After locating the line that contains "735x522 pixels." in the records below, write out exactly that line and each line after it through the one that contains "Task: Select the IFRA Category 10A cell", and nothing else.

++++++++++

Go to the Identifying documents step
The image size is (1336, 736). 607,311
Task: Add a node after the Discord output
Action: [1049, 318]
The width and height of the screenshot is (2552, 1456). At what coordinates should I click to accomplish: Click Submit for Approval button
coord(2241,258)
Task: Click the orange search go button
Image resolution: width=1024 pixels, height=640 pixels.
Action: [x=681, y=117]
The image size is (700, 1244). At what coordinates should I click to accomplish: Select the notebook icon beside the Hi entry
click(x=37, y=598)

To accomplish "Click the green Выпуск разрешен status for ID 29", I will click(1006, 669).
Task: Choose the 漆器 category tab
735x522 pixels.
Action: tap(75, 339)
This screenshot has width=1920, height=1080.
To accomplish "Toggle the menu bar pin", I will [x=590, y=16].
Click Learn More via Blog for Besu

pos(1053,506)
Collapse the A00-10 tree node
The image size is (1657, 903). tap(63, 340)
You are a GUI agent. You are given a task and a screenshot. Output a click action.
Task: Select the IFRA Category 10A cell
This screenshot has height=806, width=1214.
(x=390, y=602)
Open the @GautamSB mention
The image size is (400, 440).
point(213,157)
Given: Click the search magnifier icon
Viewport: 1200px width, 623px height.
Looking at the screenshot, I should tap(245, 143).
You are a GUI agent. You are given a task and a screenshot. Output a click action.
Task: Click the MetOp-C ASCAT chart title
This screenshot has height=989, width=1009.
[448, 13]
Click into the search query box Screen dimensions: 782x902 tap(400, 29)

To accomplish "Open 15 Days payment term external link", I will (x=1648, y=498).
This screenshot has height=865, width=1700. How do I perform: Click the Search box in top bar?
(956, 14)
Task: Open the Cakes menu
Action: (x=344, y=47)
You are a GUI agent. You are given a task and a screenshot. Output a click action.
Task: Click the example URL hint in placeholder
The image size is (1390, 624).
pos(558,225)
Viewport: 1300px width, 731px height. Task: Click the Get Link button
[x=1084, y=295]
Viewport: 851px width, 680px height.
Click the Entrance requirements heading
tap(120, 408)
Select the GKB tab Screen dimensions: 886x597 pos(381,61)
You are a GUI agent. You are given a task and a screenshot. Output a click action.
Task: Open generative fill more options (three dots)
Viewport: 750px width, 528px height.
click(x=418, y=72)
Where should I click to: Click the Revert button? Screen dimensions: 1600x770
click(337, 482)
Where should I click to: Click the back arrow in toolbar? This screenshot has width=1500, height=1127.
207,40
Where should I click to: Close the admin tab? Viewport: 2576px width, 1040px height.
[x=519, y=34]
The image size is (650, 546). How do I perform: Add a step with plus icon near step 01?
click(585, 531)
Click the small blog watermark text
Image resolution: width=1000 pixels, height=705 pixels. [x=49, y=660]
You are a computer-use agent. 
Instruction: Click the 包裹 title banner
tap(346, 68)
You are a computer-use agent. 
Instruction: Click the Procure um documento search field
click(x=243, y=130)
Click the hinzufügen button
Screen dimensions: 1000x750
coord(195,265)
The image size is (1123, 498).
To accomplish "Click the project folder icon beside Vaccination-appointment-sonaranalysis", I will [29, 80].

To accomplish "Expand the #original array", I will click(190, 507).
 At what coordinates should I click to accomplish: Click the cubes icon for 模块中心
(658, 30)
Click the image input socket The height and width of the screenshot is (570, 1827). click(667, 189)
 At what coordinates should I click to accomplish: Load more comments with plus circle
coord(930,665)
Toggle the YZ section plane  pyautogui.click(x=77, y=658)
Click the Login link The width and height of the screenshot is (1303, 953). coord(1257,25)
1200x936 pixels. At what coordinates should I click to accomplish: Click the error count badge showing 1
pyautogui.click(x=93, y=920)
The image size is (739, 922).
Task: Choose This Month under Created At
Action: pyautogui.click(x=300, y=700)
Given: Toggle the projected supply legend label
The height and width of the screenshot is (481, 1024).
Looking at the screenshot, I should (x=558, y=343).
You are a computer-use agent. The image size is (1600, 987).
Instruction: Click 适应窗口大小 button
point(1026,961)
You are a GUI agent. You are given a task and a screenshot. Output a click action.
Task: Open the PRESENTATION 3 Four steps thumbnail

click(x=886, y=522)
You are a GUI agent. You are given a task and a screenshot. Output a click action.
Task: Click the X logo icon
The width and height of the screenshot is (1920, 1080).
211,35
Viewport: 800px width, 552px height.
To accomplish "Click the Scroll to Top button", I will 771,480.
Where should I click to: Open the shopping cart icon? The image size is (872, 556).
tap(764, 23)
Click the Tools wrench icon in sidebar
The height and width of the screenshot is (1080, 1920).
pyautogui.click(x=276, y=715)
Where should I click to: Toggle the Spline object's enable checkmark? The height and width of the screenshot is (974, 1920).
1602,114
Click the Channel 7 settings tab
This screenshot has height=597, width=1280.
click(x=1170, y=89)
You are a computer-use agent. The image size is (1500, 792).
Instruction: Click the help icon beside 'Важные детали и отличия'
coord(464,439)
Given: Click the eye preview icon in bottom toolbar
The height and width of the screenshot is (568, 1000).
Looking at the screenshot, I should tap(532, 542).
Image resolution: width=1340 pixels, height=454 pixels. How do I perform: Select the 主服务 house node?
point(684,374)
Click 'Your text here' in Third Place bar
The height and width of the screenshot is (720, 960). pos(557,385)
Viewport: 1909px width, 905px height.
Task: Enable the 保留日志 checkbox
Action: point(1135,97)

++++++++++

TASK SOLUTION:
735x522 pixels.
Action: tap(75, 339)
This screenshot has width=1920, height=1080.
To accomplish "Toggle the menu bar pin", I will [x=590, y=16].
Click Learn More via Blog for Besu

pos(1053,506)
Collapse the A00-10 tree node
The image size is (1657, 903). tap(63, 340)
You are a GUI agent. You are given a task and a screenshot. Output a click action.
Task: Select the IFRA Category 10A cell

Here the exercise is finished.